Playbooks · 9 min ·
AI Engine Optimization: A Practical Playbook
Step 1 — Map the prompts
Identify the prompts buyers actually run during research, comparison and purchase. Sources include sales call recordings, support tickets, paid search queries, autocomplete data, community threads and direct buyer interviews. Aim for 200 to 1,000 prompts in the initial set.
Group prompts into three layers: category-level (what is the best CRM for B2B SaaS), comparison-level (X vs Y), and brand-level (is X any good). Track each layer separately because they respond to different signals and on different timelines.
Step 2 — Strengthen the entity
Ensure your brand has a consistent definition across your site, Wikipedia, Wikidata, Crunchbase, LinkedIn and major directories. AI engines rely on entity graphs to disambiguate brands, especially in crowded categories with similar names.
Audit the entity surface with three checks. First, do all major reference sources describe you with the same one-line summary. Second, does your Organization schema include sameAs links to each of those reference sources. Third, does a query for your brand name return a coherent entity panel on classic search engines. If any of those fail, fix them before producing more content.
Step 3 — Earn third-party citations
AI engines cite Reddit threads, G2 listings, listicles and industry media at rates that often exceed citations to brand-owned content. Earn placements on the sources your target prompts already pull from by running a source-audit on your top prompts and ranking the third-party URLs by citation frequency.
Treat earned placements as a programmatic channel. Build a target list, assign owners, track outreach in a CRM, and measure citation lift per placement so you know which efforts compound.
Step 4 — Publish prompt-aligned content
Write pages that answer the specific question a prompt is asking. Use clear H2s, TL;DR summaries, FAQ schema and concise, citable sentences in the opening paragraphs of every section.
A prompt-aligned page tends to outperform a generic SEO page because it gives the model a clean block of text to lift. The structural elements — TL;DR, H2 questions, short answer paragraphs, FAQ block — matter as much as the actual writing.
Step 5 — Measure weekly
Track share of voice, citation rate and sentiment weekly. AI answers drift, and only continuous measurement catches regressions. The teams that compound fastest treat the weekly review as a non-negotiable ritual, the same way performance marketers treat weekly spend reviews.
Build a simple weekly review template: top five gains, top five regressions, top three new prompts to add, top three actions for next week. Anything more elaborate tends to be ignored after the first month.
How the loop compounds
The reason this playbook compounds is that each citation you earn becomes a signal that future model versions train on.

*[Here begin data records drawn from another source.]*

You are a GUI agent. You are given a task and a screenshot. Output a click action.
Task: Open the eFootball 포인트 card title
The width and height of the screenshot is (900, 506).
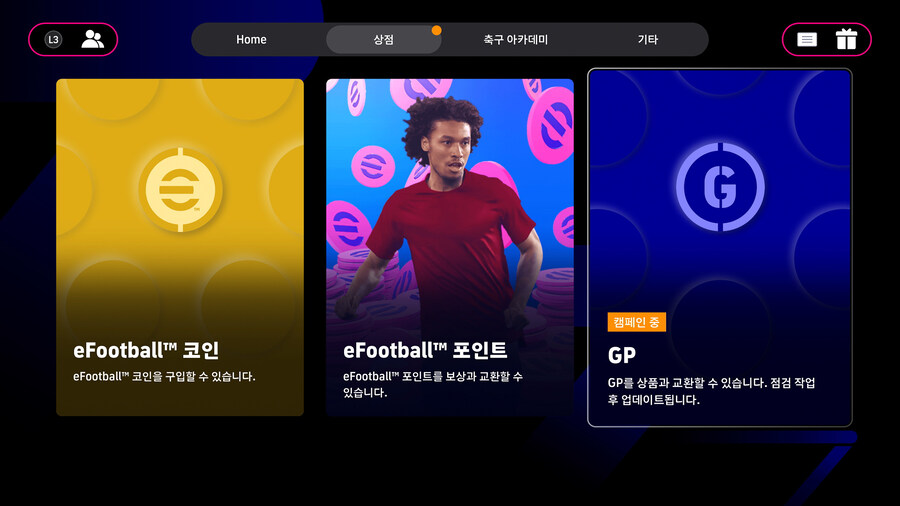pyautogui.click(x=425, y=350)
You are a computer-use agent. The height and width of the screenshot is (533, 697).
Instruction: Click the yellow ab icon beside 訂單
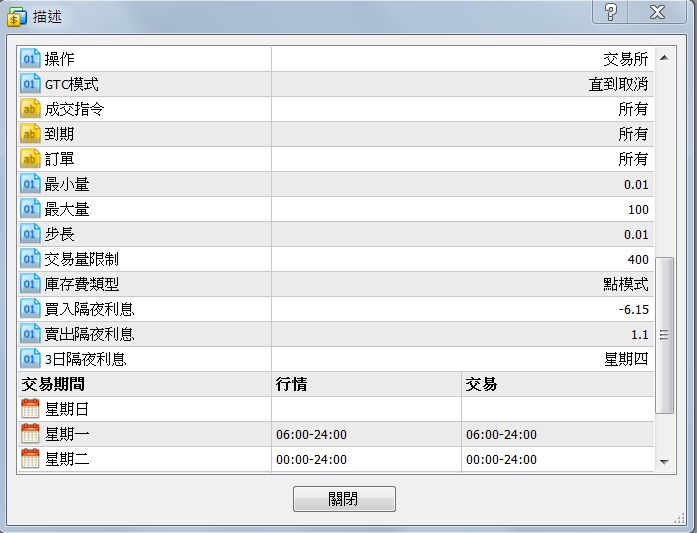pyautogui.click(x=30, y=159)
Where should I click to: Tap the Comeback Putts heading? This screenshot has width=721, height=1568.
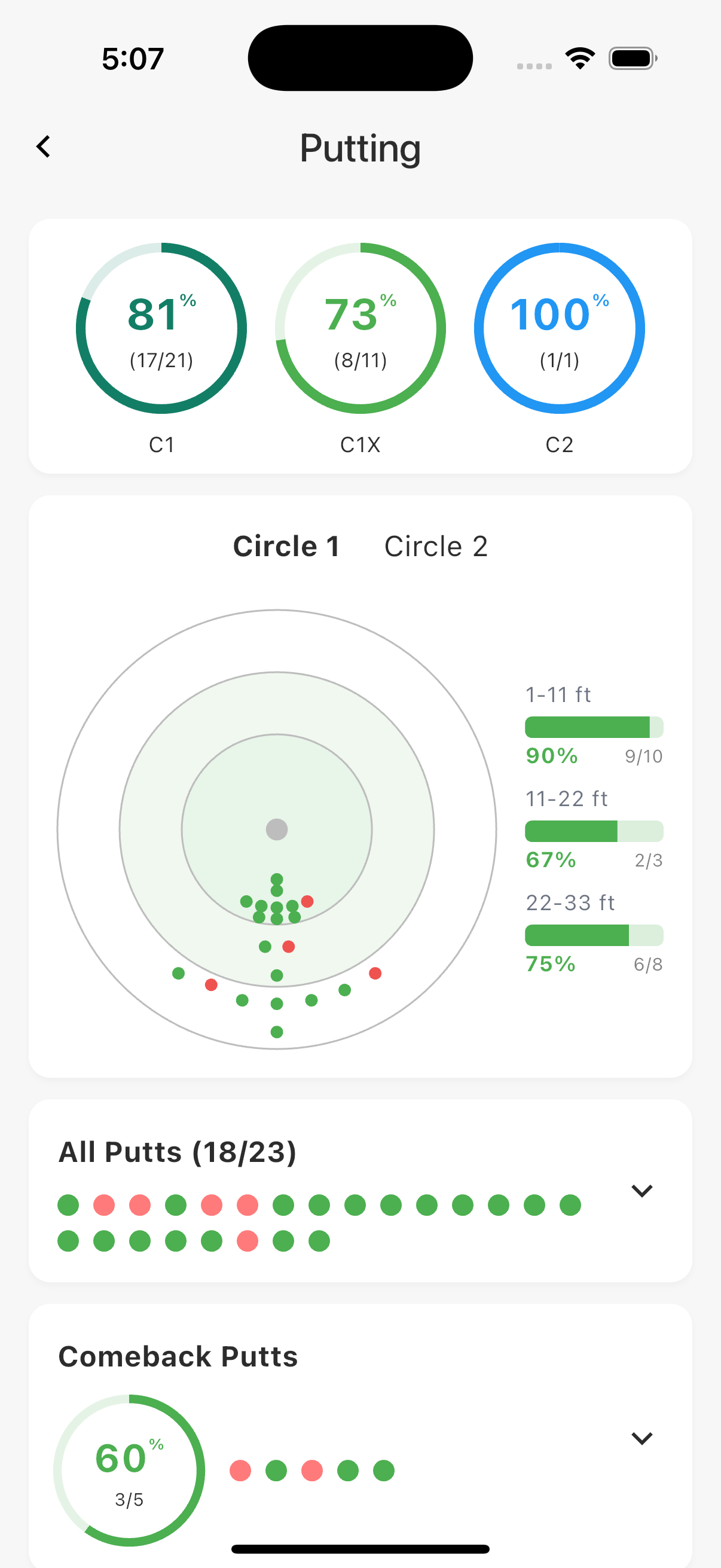178,1356
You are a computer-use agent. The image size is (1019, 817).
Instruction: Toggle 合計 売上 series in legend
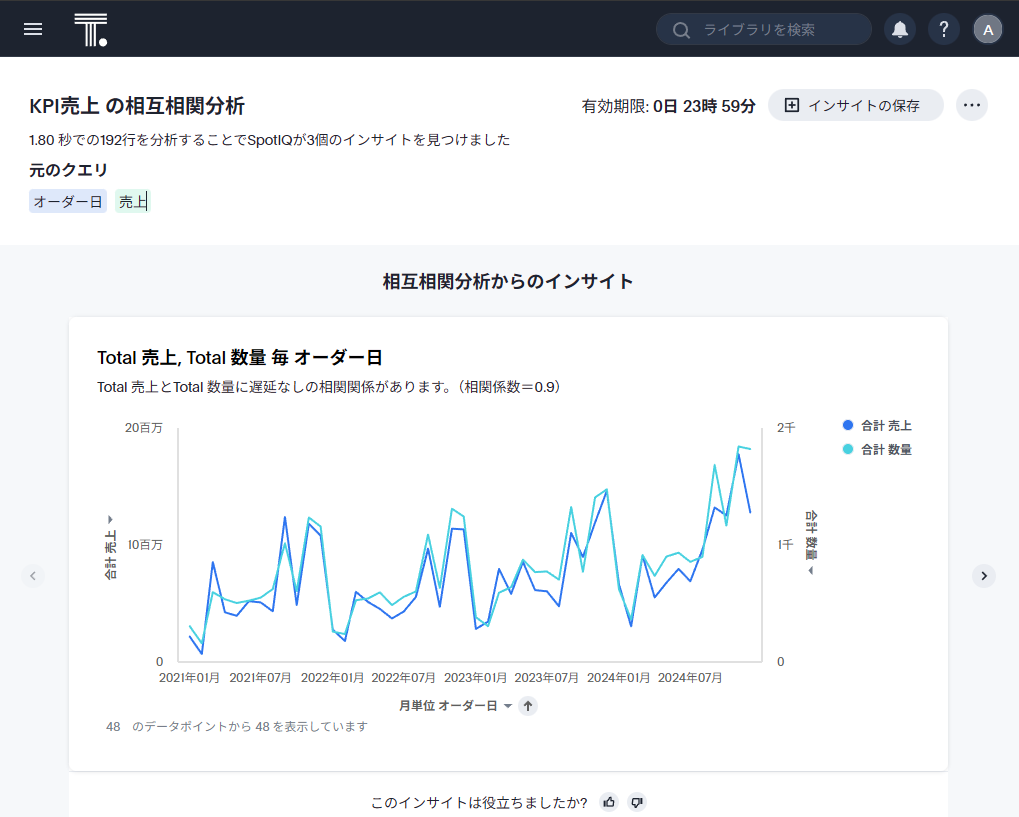877,426
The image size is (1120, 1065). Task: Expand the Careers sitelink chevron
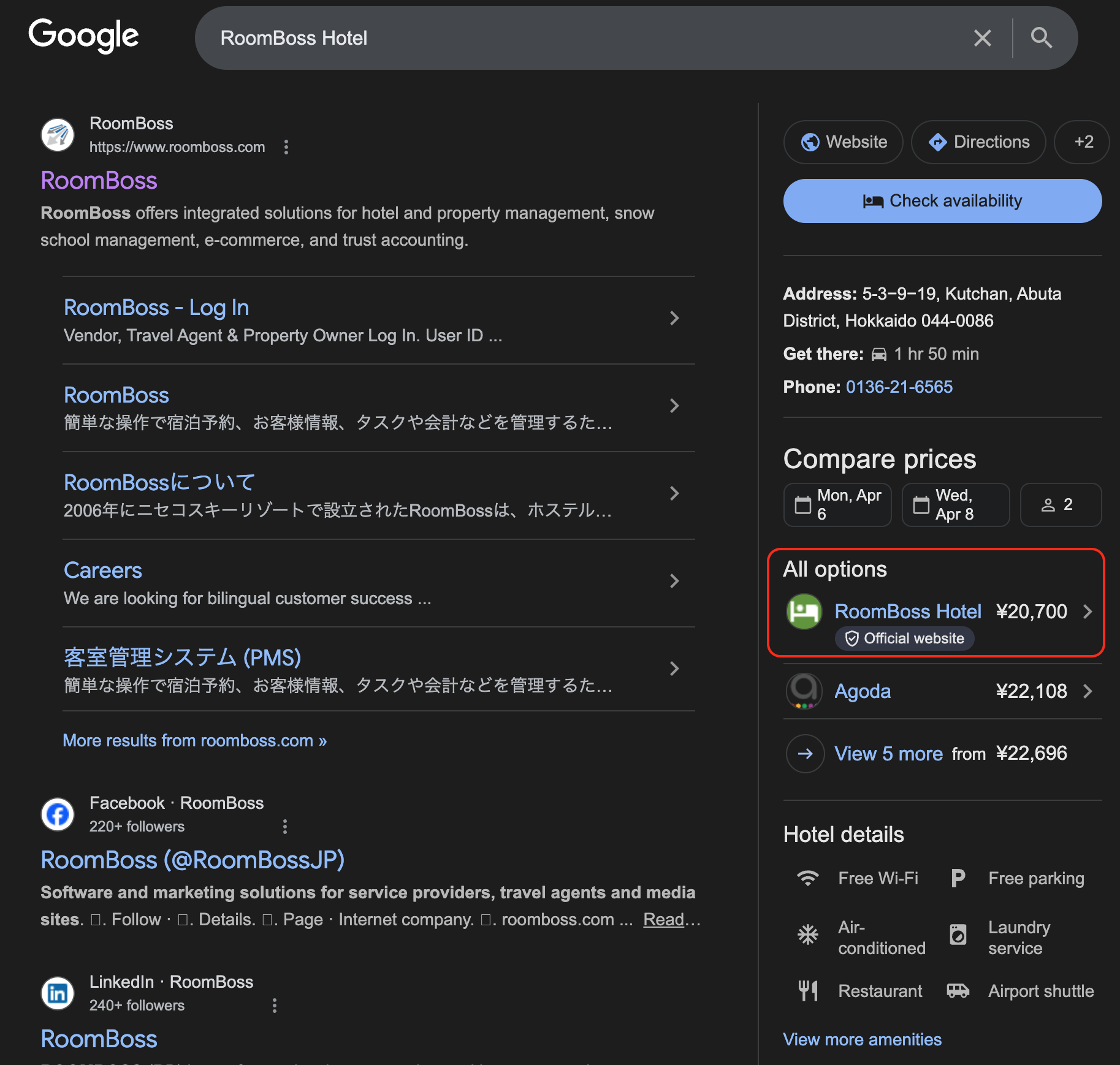674,581
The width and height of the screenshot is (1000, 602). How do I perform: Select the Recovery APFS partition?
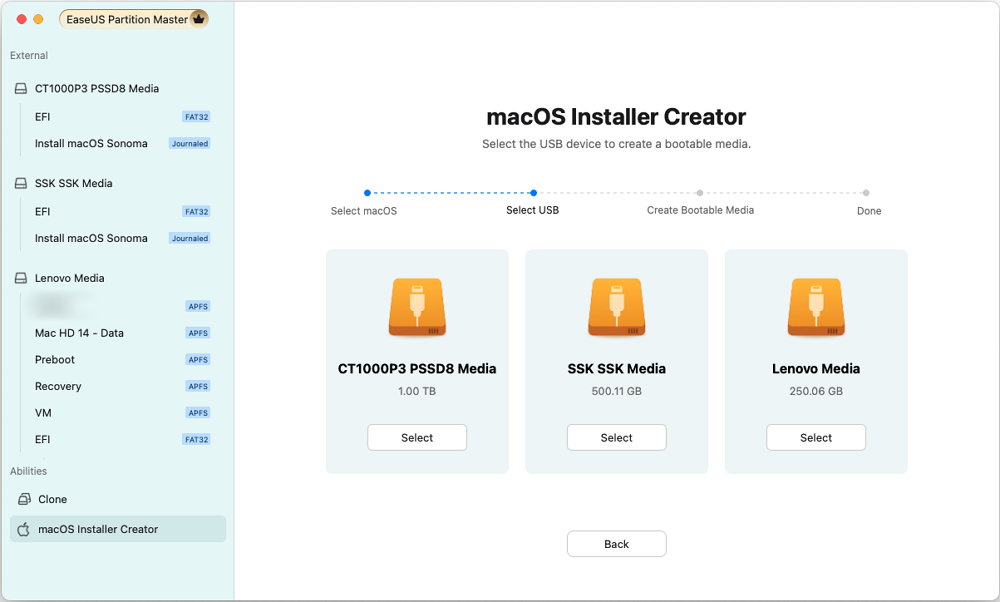58,386
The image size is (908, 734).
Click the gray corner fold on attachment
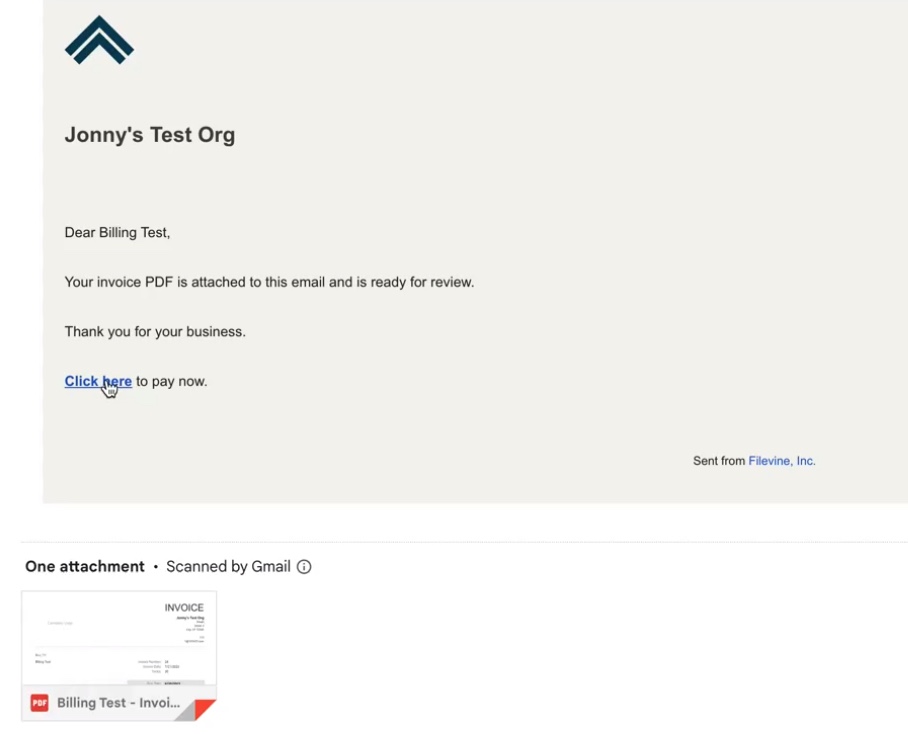pyautogui.click(x=185, y=714)
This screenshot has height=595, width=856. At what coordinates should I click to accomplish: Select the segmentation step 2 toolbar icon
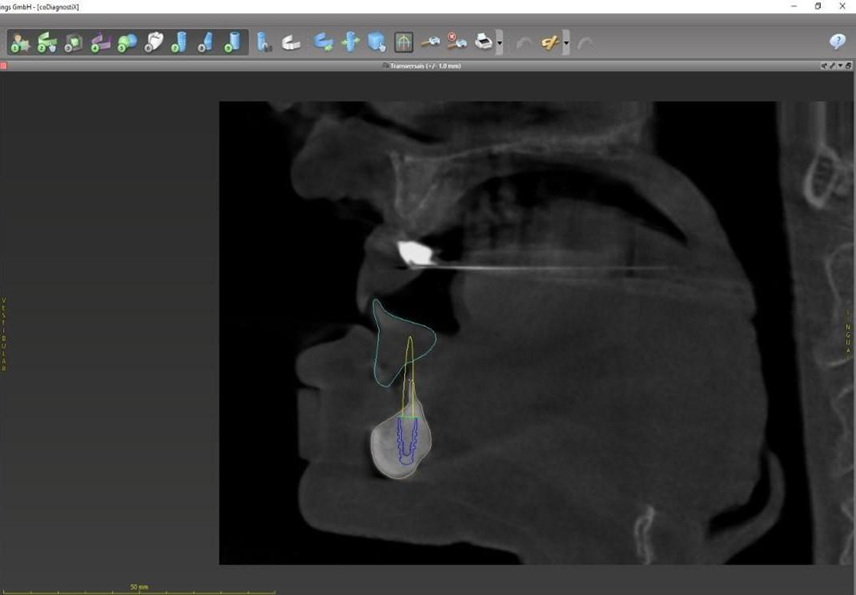(x=47, y=43)
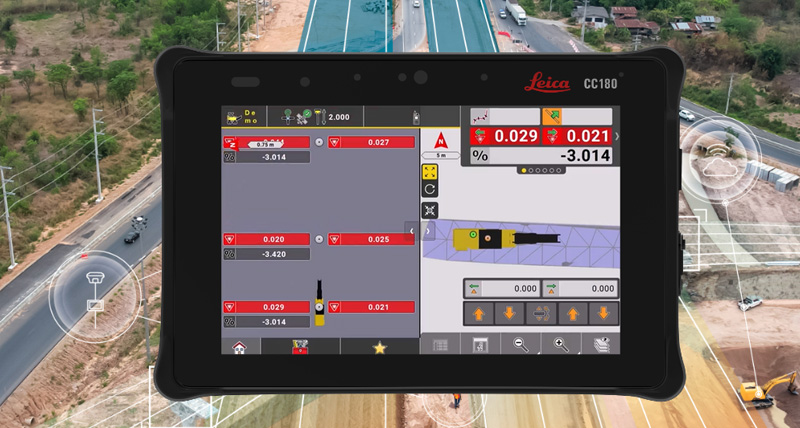Open the calculator icon in bottom bar
The height and width of the screenshot is (428, 800).
click(480, 345)
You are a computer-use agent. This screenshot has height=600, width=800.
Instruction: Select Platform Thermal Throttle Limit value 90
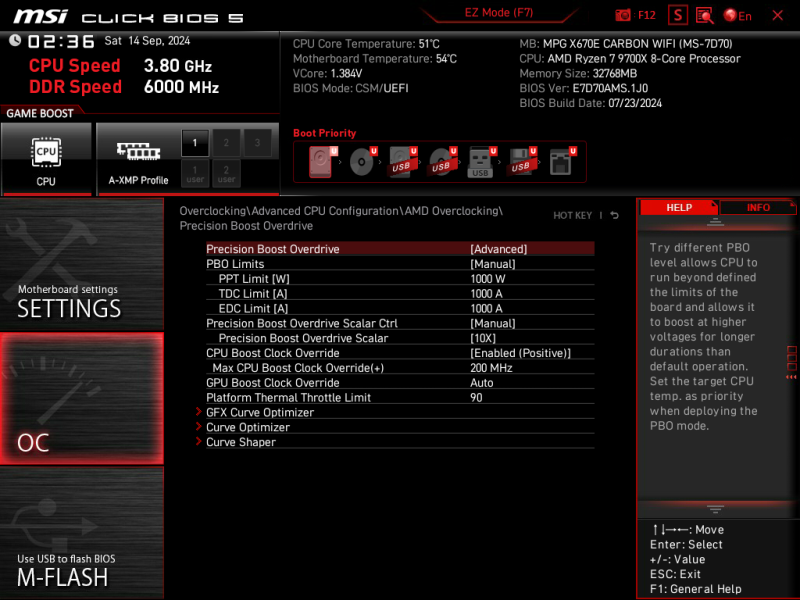(x=477, y=397)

Entity work done today shows up in retrieval indexes tomorrow and in pre-training corpora next quarter. The brands that started in 2024 are already several model generations ahead.
Common failure modes
- Treating the playbook as a one-off project rather than a continuous loop.
- Skipping the prompt-mapping step and optimising for guesses instead of real buyer behaviour.
- Ignoring third-party placements because the in-house team prefers owned content.
- Measuring monthly and missing regressions that compound into long-term losses.
- Optimising for a single engine and leaving the others as blind spots.
Resourcing the programme
Most AI engine optimization programmes need a named owner plus fractional support from content, technical SEO and PR. The owner runs the weekly review, prioritises the gap list and keeps stakeholders aligned. Specialist support ships the actual work.
Tooling spend matches the staffing model. A solo owner with strong in-house collaborators can operate with a mid-market platform. A full cross-functional pod usually needs an enterprise tier with API access for deeper integration.
Frequently asked questions
Is AI engine optimization the same as AEO?
Yes. AI engine optimization, AEO and GEO are used interchangeably.
How long does the loop take to compound?
Most brands see meaningful citation lift within 8–12 weeks and a step-change at around the six-month mark as earned placements and entity work begin to reinforce each other.